*What the task requires*.
Answer these from the speaking test text below:
(a) How long is the DCEST interview?
(b) What three task types does it involve?
(c) What does the third research question ask about?

*Provided text*.
****

1) What is the impact of DCEST on students’ oral English proficiency? 

2) What do students think of the test and the usefulness of the test feedback? 

3) What kind of impact will the feedback exert on students’ oral English learning? 

2. Method 

The Diagnostic College English Speaking Test (DCEST) is designed as a 15-minute face-to-face interview test 
for the purpose of identifying the strengths and weaknesses of students’ English speaking ability at the tertiary 
level in China, which involves three task types: reading aloud, individual presentation and information gap (Zhao 
2011). A checklist is designed for the examiner to record each test-takers’ performance with respect to 
pronunciation, intonation, grammatical accuracy, grammatical complexity, vocabulary accuracy, vocabulary 
range, fluency, communicative strategy, coherence, discourse size. In addition to the report of a five-level 
composite grade to each test-taker, individualized feedback is provided detailing students’ strengths and 
weaknesses.

****

*Record excerpts*.
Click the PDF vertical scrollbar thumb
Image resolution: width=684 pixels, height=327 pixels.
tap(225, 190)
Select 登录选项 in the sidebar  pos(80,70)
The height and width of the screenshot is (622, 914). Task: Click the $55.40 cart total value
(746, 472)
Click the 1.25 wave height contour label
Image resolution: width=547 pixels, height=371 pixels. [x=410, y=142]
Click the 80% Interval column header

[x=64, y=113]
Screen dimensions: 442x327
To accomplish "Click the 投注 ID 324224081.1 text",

****

*The answer*.
(a) 15 minutes
(b) Reading aloud, individual presentation and information gap
(c) The kind of impact the feedback will have on students' oral English learning